ObjectBox is a high-performance NoSQL database for mobile devices with built-in vector search capabilities.

Key features

  • HNSW indexing: Fast approximate nearest-neighbor search
  • Native code: Written in C++ for speed
  • On-device: No network latency or privacy concerns
  • Typed entities: Compile-time safety with Kotlin data classes
  • Automatic indexing: Vectors indexed on insert

Database initialization

The database is initialized once at app startup:
object ObjectBoxStore {
    lateinit var store: BoxStore
        private set

    fun init(context: Context) {
        store = MyObjectBox.builder()
            .androidContext(context)
            .build()
    }
}
Called from MainApplication.onCreate():
class MainApplication : Application() {
    override fun onCreate() {
        super.onCreate()
        ObjectBoxStore.init(this)
        // ...
    }
}

Data model

The FaceImageRecord entity stores embeddings with metadata:
@Entity
data class FaceImageRecord(
    @Id var recordID: Long = 0,
    @Index var personID: Long = 0,
    var personName: String = "",
    @HnswIndex(
        dimensions = 512,
        distanceType = VectorDistanceType.COSINE,
    ) var faceEmbedding: FloatArray = floatArrayOf()
)

Field descriptions

  • recordID: Auto-generated unique identifier for each face record
  • personID: Foreign key linking to PersonRecord (one person can have multiple face images)
  • personName: Denormalized name for quick access without joins
  • faceEmbedding: The 512-dimensional embedding vector with HNSW index

HNSW index configuration

The @HnswIndex annotation configures vector search:
@HnswIndex(
    dimensions = 512,                          // Vector dimensionality
    distanceType = VectorDistanceType.COSINE,  // Similarity metric
)
Distance types:
  • COSINE: Measures angular similarity (used in the app)
  • EUCLIDEAN: Measures straight-line distance
  • DOT_PRODUCT: Measures alignment
Cosine distance is ideal for face embeddings because it’s invariant to vector magnitude, focusing purely on directional similarity.

Database operations

The ImagesVectorDB class wraps ObjectBox operations:
@Single
class ImagesVectorDB {
    private val imagesBox = ObjectBoxStore.store.boxFor(FaceImageRecord::class.java)
    
    // Add, search, delete operations...
}

Adding embeddings

Insert a new face embedding:
fun addFaceImageRecord(record: FaceImageRecord) {
    imagesBox.put(record)
}
ObjectBox automatically:
  1. Generates a unique recordID
  2. Stores the record in the database
  3. Updates the HNSW index with the new embedding

Searching embeddings

Find the nearest neighbor to a query embedding:
fun getNearestEmbeddingPersonName(
    embedding: FloatArray,
    flatSearch: Boolean,
): FaceImageRecord?
The method supports two search strategies:

1. HNSW search (default, fast)

return imagesBox
    .query(FaceImageRecord_.faceEmbedding.nearestNeighbors(embedding, 10))
    .build()
    .findWithScores()
    .map { it.get() }
    .firstOrNull()
HNSW parameters:
  • nearestNeighbors(embedding, 10): Find up to 10 nearest neighbors
  • findWithScores(): Return results with similarity scores
  • .firstOrNull(): Take the closest match
maxResultCount of 10 is used to improve HNSW search quality.

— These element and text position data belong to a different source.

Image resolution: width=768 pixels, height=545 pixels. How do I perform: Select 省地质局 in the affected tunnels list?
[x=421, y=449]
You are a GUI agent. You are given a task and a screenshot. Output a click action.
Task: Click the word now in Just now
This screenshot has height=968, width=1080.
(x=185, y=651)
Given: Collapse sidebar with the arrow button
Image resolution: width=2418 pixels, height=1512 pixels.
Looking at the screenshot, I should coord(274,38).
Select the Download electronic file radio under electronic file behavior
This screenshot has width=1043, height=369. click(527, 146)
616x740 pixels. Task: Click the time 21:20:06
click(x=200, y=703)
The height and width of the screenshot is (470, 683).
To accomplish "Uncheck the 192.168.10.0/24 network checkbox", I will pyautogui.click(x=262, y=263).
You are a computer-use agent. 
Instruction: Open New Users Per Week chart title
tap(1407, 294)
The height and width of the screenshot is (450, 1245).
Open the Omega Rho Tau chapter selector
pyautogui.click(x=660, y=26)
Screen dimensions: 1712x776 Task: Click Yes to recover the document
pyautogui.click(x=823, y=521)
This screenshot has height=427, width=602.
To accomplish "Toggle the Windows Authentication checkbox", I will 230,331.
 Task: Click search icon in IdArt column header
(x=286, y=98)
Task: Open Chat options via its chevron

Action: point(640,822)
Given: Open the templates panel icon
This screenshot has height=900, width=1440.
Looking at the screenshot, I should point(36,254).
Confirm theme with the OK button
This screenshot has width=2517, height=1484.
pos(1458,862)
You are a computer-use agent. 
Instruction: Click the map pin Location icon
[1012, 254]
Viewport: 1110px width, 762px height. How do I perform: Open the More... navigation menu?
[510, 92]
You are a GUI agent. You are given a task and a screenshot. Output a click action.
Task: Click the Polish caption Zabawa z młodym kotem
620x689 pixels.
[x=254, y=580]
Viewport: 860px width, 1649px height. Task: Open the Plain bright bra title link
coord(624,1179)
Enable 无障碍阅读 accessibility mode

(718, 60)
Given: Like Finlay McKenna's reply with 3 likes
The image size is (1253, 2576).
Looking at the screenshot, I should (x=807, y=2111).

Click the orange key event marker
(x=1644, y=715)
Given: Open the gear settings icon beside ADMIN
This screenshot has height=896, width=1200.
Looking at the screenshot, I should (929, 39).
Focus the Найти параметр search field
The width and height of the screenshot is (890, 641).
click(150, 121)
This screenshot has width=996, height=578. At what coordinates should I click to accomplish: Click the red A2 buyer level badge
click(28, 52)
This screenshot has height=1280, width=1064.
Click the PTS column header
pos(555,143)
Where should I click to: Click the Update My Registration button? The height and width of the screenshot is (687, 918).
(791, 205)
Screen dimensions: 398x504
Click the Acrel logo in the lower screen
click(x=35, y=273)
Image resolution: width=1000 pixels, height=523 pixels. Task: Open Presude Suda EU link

The top-10 candidates are retrieved, but only the best match is returned.

2. Flat search (precise, slower)

if (flatSearch) {
    val allRecords = imagesBox.all
    val numThreads = 4
    val batchSize = allRecords.size / numThreads
    val batches = allRecords.chunked(batchSize)
    
    val results = runBlocking {
        batches.map { batch ->
            async(Dispatchers.Default) {
                var bestMatch: FaceImageRecord? = null
                var bestDistance = Float.NEGATIVE_INFINITY
                for (record in batch) {
                    val distance = cosineDistance(embedding, record.faceEmbedding)
                    if (distance > bestDistance) {
                        bestDistance = distance
                        bestMatch = record
                    }
                }
                Pair(bestMatch, bestDistance)
            }
        }.awaitAll()
    }
    return results.maxByOrNull { it.second }?.first
}
Flat search:
  • Retrieves all records from database
  • Splits into 4 batches for parallel processing
  • Computes exact cosine similarity for each embedding
  • Returns the true nearest neighbor

Deleting embeddings

Remove all face records for a person:
fun removeFaceRecordsWithPersonID(personID: Long) {
    imagesBox.removeByIds(
        imagesBox.query(FaceImageRecord_.personID.equal(personID))
            .build()
            .findIds()
            .toList()
    )
}

Similarity calculation

Both search methods use cosine similarity:
private fun cosineDistance(
    x1: FloatArray,
    x2: FloatArray,
): Float {
    var mag1 = 0.0f
    var mag2 = 0.0f
    var product = 0.0f
    for (i in x1.indices) {
        mag1 += x1[i] * x1[i]
        mag2 += x2[i] * x2[i]
        product += x1[i] * x2[i]
    }
    mag1 = sqrt(mag1)
    mag2 = sqrt(mag2)
    return product / (mag1 * mag2)
}
Mathematically:
cosine_similarity(a, b) = (a · b) / (||a|| × ||b||)

where:
  a · b = Σ(aᵢ × bᵢ)        (dot product)
  ||a|| = √(Σ(aᵢ²))          (magnitude)

Interpretation

Cosine similarity ranges from -1 to 1:
RangeMeaning
0.8 - 1.0Very similar (likely same person)
0.5 - 0.8Similar (possibly same person)
0.3 - 0.5Moderately similar (threshold region)
0.0 - 0.3Different people
< 0.0Opposite directions (very different)
The app uses 0.3 as the threshold for recognition.

HNSW algorithm

HNSW (Hierarchical Navigable Small World) is an approximate nearest-neighbor algorithm.

How HNSW works

  1. Build phase (during insertion):
    • Construct a multi-layer graph
    • Each layer is a navigable small-world network
    • Higher layers are sparser, lower layers are denser
    • New vector is connected to nearby neighbors
  2. Search phase (during query):
    • Start at top layer
    • Greedily navigate towards the query vector
    • Descend to lower layers for refinement
    • Return k-nearest neighbors from bottom layer

Complexity

  • Insertion: O(log N) with N being the number of vectors
  • Search: O(log N) on average
  • Space: O(N × M) where M is average connections per node

Tradeoffs

Advantages:
  • Sublinear search time (much faster than linear)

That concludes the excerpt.